(Stored data)

*-*-*

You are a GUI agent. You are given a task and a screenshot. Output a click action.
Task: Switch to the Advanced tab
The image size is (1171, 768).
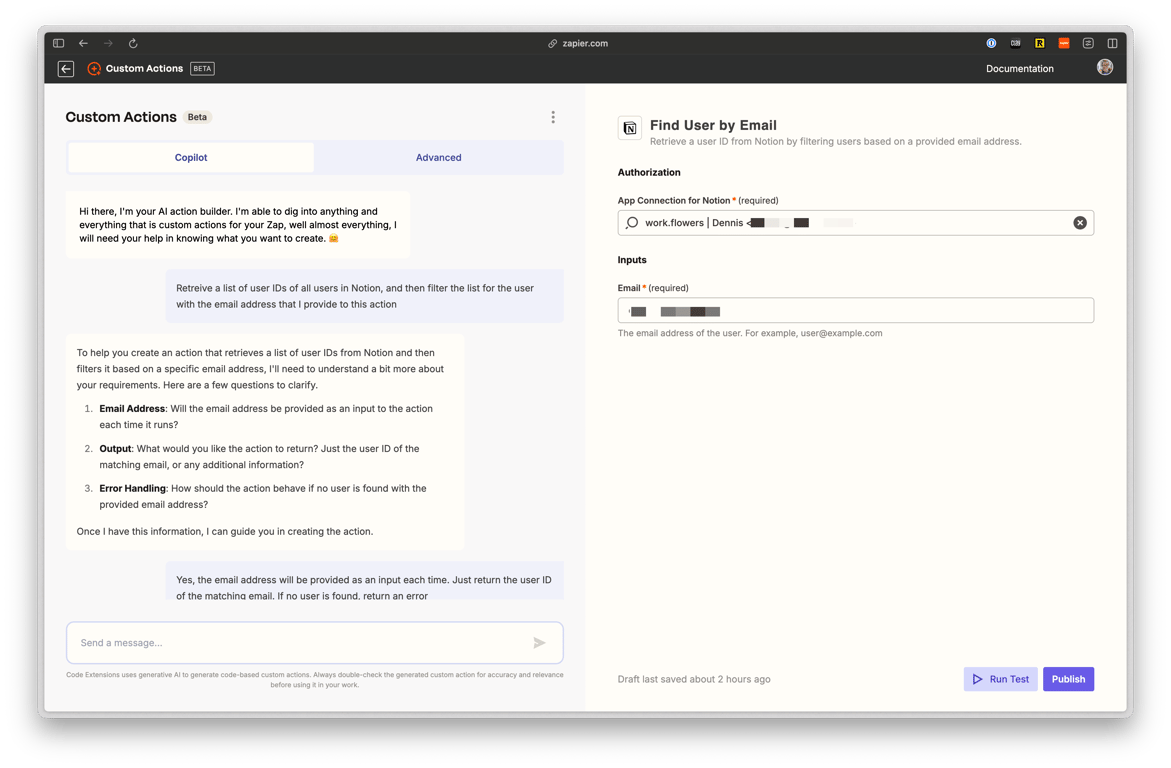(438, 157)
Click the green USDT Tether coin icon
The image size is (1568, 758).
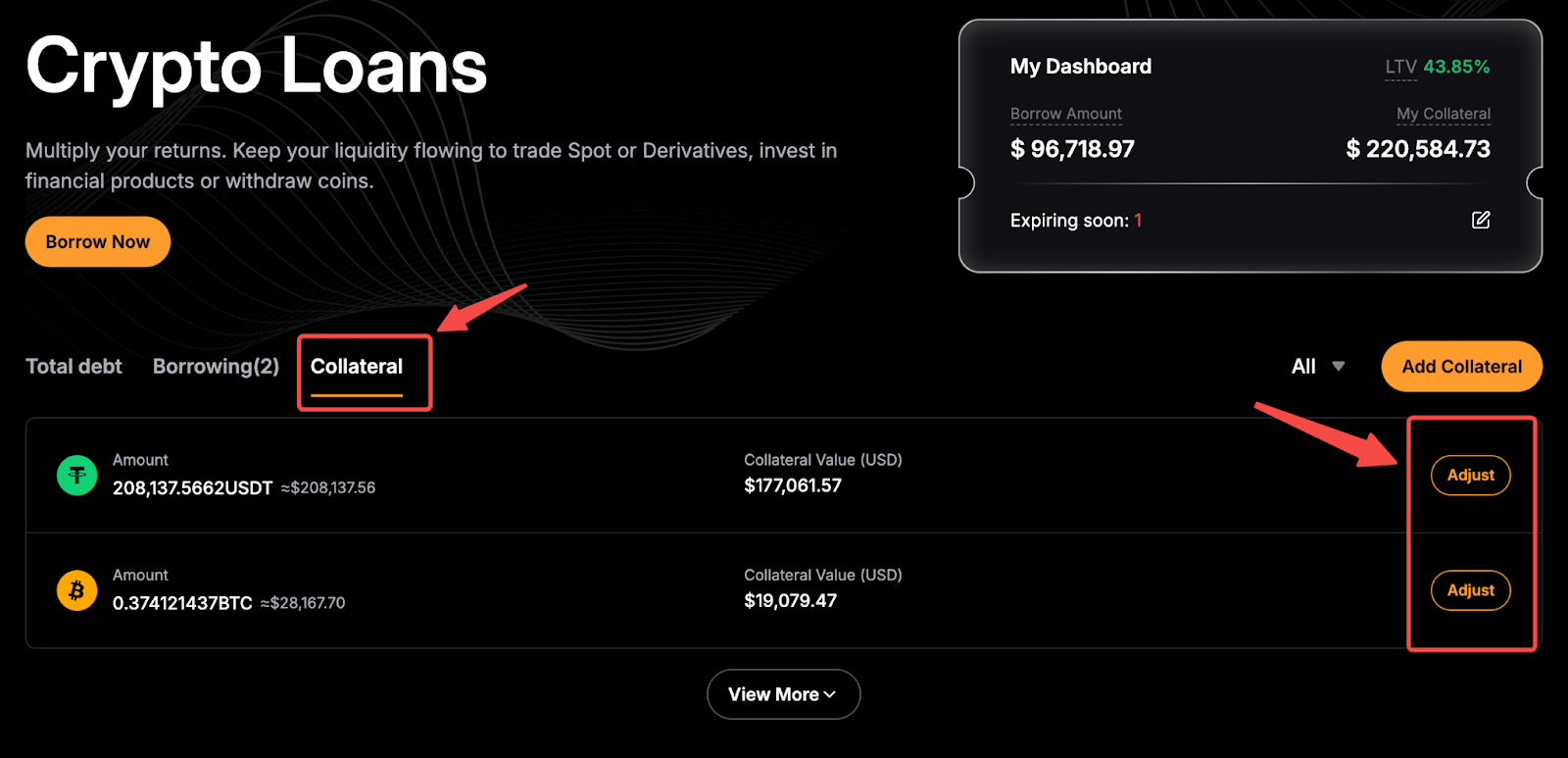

*-*-*

What the task requires: For the data above, return an exact copy that contains no pictures.

Result of this task:
You are a GUI agent. You are given a task and a screenshot. Output a click action.
Task: Switch to the Advanced tab
The image size is (1171, 768).
(438, 157)
Click the green USDT Tether coin icon
The image size is (1568, 758).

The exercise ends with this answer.